**ASSIGNED TASK**
Tally the lines below that contain "checkbox" and reply with only the tally.

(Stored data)
= = = = = = =

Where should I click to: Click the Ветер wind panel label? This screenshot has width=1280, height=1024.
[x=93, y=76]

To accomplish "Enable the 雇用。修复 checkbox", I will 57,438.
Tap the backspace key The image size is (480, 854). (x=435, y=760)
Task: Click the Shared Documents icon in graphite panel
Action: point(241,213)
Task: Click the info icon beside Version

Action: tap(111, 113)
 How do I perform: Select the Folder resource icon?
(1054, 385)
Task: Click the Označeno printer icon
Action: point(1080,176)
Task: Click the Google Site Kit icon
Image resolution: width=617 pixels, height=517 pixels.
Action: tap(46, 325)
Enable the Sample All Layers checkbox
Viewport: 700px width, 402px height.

= = = = = = =

**REPLY**
2